■ **Directions**
Word for word, restate every entry that follows.

■ **Material for this task**
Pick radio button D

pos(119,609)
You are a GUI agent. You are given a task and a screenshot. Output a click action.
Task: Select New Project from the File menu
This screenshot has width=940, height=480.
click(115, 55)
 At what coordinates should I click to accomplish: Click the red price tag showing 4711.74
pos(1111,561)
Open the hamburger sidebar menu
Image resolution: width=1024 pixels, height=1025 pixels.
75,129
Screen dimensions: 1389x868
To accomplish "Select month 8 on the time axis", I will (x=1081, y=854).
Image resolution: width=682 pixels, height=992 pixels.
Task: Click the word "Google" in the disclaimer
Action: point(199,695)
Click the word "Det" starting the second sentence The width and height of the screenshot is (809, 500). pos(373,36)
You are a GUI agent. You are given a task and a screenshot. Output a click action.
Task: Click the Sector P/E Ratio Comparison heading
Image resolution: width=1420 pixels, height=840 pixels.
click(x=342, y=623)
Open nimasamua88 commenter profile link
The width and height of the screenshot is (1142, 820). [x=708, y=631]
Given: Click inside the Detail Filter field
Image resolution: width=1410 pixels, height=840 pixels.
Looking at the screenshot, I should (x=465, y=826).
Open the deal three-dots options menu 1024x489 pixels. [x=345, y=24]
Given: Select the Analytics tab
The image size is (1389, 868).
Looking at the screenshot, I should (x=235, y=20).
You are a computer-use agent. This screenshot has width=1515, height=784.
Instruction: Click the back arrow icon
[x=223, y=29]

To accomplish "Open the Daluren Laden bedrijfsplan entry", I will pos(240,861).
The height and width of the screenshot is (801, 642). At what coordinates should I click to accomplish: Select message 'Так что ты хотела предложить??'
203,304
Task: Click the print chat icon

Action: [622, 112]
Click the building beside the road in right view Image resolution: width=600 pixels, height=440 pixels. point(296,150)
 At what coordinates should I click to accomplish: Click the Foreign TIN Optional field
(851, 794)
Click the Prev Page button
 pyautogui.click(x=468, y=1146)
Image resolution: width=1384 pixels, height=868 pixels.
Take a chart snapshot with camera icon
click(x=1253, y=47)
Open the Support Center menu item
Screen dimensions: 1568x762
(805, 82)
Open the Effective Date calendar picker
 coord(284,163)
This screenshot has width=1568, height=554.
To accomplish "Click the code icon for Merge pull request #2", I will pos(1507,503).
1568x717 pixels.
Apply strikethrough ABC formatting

■ **Solution**
Pick radio button D

pos(119,609)
You are a GUI agent. You are given a task and a screenshot. Output a click action.
Task: Select New Project from the File menu
This screenshot has width=940, height=480.
click(115, 55)
 At what coordinates should I click to accomplish: Click the red price tag showing 4711.74
pos(1111,561)
Open the hamburger sidebar menu
Image resolution: width=1024 pixels, height=1025 pixels.
75,129
Screen dimensions: 1389x868
To accomplish "Select month 8 on the time axis", I will (x=1081, y=854).
Image resolution: width=682 pixels, height=992 pixels.
Task: Click the word "Google" in the disclaimer
Action: point(199,695)
Click the word "Det" starting the second sentence The width and height of the screenshot is (809, 500). pos(373,36)
You are a GUI agent. You are given a task and a screenshot. Output a click action.
Task: Click the Sector P/E Ratio Comparison heading
Image resolution: width=1420 pixels, height=840 pixels.
click(x=342, y=623)
Open nimasamua88 commenter profile link
The width and height of the screenshot is (1142, 820). [x=708, y=631]
Given: Click inside the Detail Filter field
Image resolution: width=1410 pixels, height=840 pixels.
Looking at the screenshot, I should (x=465, y=826).
Open the deal three-dots options menu 1024x489 pixels. [x=345, y=24]
Given: Select the Analytics tab
The image size is (1389, 868).
Looking at the screenshot, I should (x=235, y=20).
You are a computer-use agent. This screenshot has width=1515, height=784.
Instruction: Click the back arrow icon
[x=223, y=29]

To accomplish "Open the Daluren Laden bedrijfsplan entry", I will pos(240,861).
The height and width of the screenshot is (801, 642). At what coordinates should I click to accomplish: Select message 'Так что ты хотела предложить??'
203,304
Task: Click the print chat icon

Action: [622, 112]
Click the building beside the road in right view Image resolution: width=600 pixels, height=440 pixels. point(296,150)
 At what coordinates should I click to accomplish: Click the Foreign TIN Optional field
(851, 794)
Click the Prev Page button
 pyautogui.click(x=468, y=1146)
Image resolution: width=1384 pixels, height=868 pixels.
Take a chart snapshot with camera icon
click(x=1253, y=47)
Open the Support Center menu item
Screen dimensions: 1568x762
(805, 82)
Open the Effective Date calendar picker
 coord(284,163)
This screenshot has width=1568, height=554.
To accomplish "Click the code icon for Merge pull request #2", I will pos(1507,503).
1568x717 pixels.
Apply strikethrough ABC formatting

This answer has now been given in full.